Les Amap ou les recycleries c’est bien, mais à côté des délocalisations massives et de la mainmise d’entreprises comme Amazon, par exemple, cela ne fait pas le poids.
AB Je l’ai fait un peu par provocation, mais malheureusement, quelque part, c’est vrai. Car une grande partie de ce qu’on appelle l’économie locale est en réalité totalement insérée dans la mondialisation. À quelques kilomètres de chez moi, le céréalier est dépendant des cours mondiaux du blé et du maïs. Dans l’automobile, les petits industriels vendent leurs productions aux grands constructeurs. Ils sont donc dépendants de stratégies de développement extérieures.
Il n’y a plus vraiment d’économie locale en dehors de microsystèmes qui font les choses différemment. Et l’idée que l’on pourrait satisfaire un certain nombre de besoins primaires à une échelle régionale, que les systèmes alternatifs auraient vocation à se généraliser pour répondre à la demande sociale d’une économie plus humaine et ancrée dans les territoires, n’est encore qu’une idée.
On en est à mille lieues. Par exemple, en 2015, les 2000 Amap recensées en France* regroupaient 250 000 adhérents : c’est un chiffre encore faible. Que l’on prenne l’alimentation, l’habillement, les matériaux de construction ou de rénovation, il suffit de réfléchir à tout ce que l’on consomme pour se rendre compte que l’on est encore loin de l’autonomie. Ni à l’échelle d’une région, ni même à celle d’un pays.
AB Je pense que la pandémie va profondément marquer le public sur ce sujet. Quand les gens apprennent au détour d’un journal télévisé que la fabrication de 80 %des molécules pharmaceutiques de base a été délocalisée en Asie, il en reste quelque chose.

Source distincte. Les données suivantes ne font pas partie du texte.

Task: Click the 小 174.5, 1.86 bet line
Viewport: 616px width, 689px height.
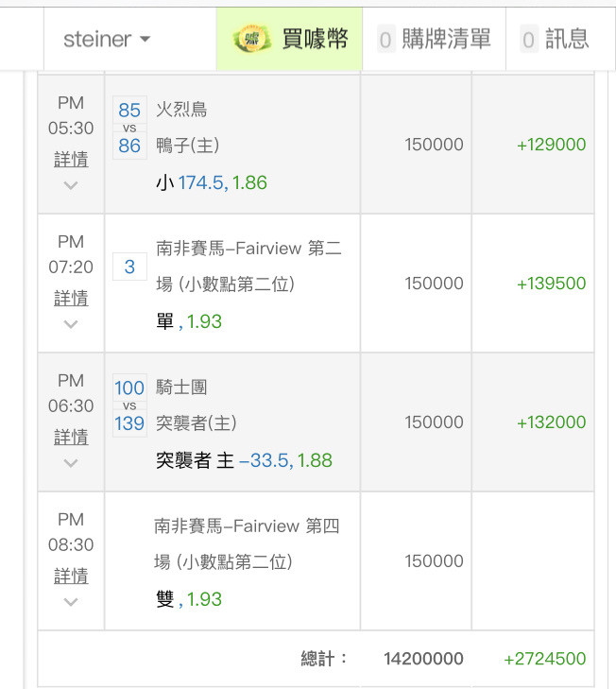Action: 212,182
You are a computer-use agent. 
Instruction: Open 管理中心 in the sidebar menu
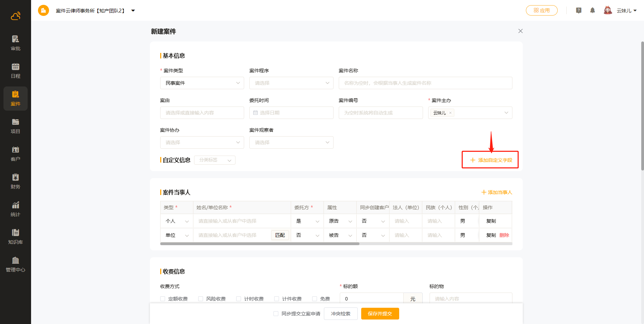pyautogui.click(x=16, y=264)
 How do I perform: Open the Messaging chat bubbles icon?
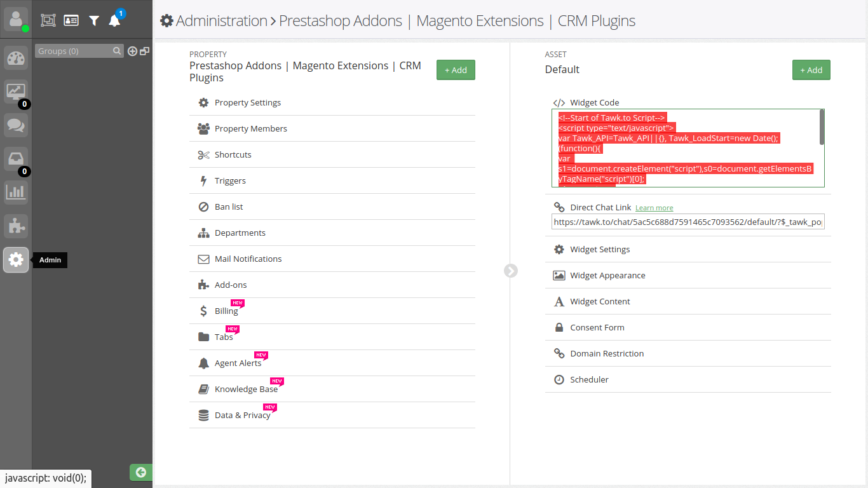(x=16, y=125)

Et c’est vrai qu’au printemps 2020, les producteurs locaux, notamment ceux qui font des produits de qualité, ont plutôt moins souffert de la période. Il y a eu un regain d’intérêt des consommateurs pour le local. Mais ce qui est inquiétant c’est que ça ne dure pas, et qu’encore une fois cela ne fonctionne qu’avec certains produits.
Lancer des relocalisations massives pourrait être une solution, mais c’est un chantier énorme qui nécessite la volonté politique de reconstruire des filières totalement disparues. Et malheureusement, aucun gouvernement n’a le courage de mettre des entraves au commerce international. Si on veut généraliser la consommation locale, on a quand même du boulot.
* Chiffres du Mouvement interrégional des Amap. En 2019, la sociologue spécialiste des circuits courts Yune Chiffoleau estimait le nombre d’Amap à 3000.